Task prompt. Please copy the lines below word for word, keeping every character, space and line break unchanged.
━━━━━━━━━━
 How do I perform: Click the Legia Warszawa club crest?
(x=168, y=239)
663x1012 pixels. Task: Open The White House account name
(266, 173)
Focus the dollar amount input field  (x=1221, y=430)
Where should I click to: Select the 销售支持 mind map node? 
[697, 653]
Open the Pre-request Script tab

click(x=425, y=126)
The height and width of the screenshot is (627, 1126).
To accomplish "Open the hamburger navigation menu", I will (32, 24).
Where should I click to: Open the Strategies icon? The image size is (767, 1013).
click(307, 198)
━━━━━━━━━━
Task response.
 How do I perform: Click the Legia Warszawa club crest?
(x=168, y=239)
663x1012 pixels. Task: Open The White House account name
(266, 173)
Focus the dollar amount input field  (x=1221, y=430)
Where should I click to: Select the 销售支持 mind map node? 
[697, 653]
Open the Pre-request Script tab

click(x=425, y=126)
The height and width of the screenshot is (627, 1126).
To accomplish "Open the hamburger navigation menu", I will (32, 24).
Where should I click to: Open the Strategies icon? The image size is (767, 1013).
click(307, 198)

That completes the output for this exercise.